September 02, 2003

The Last Picture Show for Newspapers?

In another measure of the growing competition newspapers face from the Internet for advertisers - and therefore for the readers who consume advertising - AdAge magazine reports that the money movie studios spent on Internet ads "skyrocketed 71.2% in the first half" of this year.

"Some studios have doubled their online media budgets … they are moving money from print into online," says an executive with Yahoo! Entertainment, which AdAge says "claims to command 50% of all Internet movie-ad dollars."

A considerable amount of money is at stake. Reports AdAge: "About 10% to 25% of the average $25 million marketing budget for a wide-release movie is earmarked for newspaper ads."

As distasteful as it may be for most journalists to admit, money matters.
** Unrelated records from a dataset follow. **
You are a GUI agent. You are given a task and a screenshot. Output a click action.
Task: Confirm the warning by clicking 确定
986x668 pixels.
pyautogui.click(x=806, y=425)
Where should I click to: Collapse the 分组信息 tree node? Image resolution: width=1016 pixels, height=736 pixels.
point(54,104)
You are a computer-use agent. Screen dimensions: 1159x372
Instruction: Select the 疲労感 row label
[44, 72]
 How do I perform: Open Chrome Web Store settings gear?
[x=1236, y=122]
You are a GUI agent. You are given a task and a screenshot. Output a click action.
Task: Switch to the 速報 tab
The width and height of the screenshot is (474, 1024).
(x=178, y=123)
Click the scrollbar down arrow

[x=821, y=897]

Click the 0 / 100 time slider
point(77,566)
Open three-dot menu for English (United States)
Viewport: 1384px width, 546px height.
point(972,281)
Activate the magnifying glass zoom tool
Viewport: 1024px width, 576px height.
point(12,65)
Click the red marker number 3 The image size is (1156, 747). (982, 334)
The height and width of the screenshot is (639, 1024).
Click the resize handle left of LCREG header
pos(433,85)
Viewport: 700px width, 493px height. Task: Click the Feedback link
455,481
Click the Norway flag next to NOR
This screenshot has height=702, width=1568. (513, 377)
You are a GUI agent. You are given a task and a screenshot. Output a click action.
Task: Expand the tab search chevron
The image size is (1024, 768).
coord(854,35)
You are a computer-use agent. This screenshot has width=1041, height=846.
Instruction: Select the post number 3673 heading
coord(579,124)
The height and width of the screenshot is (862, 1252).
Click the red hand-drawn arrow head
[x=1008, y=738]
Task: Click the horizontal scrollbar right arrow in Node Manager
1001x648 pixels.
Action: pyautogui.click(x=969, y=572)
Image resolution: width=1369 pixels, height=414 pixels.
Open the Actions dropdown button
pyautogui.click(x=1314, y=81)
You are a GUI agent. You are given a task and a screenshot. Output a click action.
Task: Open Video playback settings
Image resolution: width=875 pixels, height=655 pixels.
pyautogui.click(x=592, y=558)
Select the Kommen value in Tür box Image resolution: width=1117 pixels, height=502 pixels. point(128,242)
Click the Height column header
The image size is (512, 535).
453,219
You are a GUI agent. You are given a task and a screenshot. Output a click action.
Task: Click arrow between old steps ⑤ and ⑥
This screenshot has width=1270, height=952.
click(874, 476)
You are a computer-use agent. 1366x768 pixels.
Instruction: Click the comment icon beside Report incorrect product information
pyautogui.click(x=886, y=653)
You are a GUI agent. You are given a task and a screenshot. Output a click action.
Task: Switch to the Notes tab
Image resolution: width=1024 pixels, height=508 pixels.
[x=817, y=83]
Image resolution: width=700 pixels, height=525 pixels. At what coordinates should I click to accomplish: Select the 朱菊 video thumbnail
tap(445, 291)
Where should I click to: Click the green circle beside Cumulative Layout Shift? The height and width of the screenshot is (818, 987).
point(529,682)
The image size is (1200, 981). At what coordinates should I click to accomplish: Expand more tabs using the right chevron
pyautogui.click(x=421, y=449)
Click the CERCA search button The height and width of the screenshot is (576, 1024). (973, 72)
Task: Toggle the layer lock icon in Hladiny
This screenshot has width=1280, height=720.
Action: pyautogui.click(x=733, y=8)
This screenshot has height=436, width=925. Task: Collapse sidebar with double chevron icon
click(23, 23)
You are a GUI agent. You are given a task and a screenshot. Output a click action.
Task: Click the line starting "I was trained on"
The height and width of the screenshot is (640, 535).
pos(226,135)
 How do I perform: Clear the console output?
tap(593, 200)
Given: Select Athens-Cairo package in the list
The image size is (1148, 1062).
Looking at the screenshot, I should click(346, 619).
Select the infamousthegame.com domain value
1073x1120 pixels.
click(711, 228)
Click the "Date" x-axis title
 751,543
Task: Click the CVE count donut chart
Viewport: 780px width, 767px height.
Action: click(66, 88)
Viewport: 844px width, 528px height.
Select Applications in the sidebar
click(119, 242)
Midsize and larger papers spend about 10 percent of revenue on news. (Poynter Institute: "The 2000 Inland survey shows papers above 179,500 circulation spending an average of roughly 9.5 percent of revenues for news editorial. For papers of smaller circulation (50,000 to 179,500) the average appears closer to 11.5 percent.") Put another way, every $1 million in movie ads the Internet siphons from newspapers represents $100,000 that would be spent on journalism - about the salary of two experienced reporters.

Many of the difficulties newspapers have in reaching and retaining audience (the subscriber churn rate averages more than 100 percent) have to do with the antiquated, almost rote forms of journalism practiced in all but the best papers, but the blame lies not only in the newsroom.

Newspaper business managers have betrayed the journalists. It is their job to bring in the money that underwrites editorial and their recent performance has been woeful.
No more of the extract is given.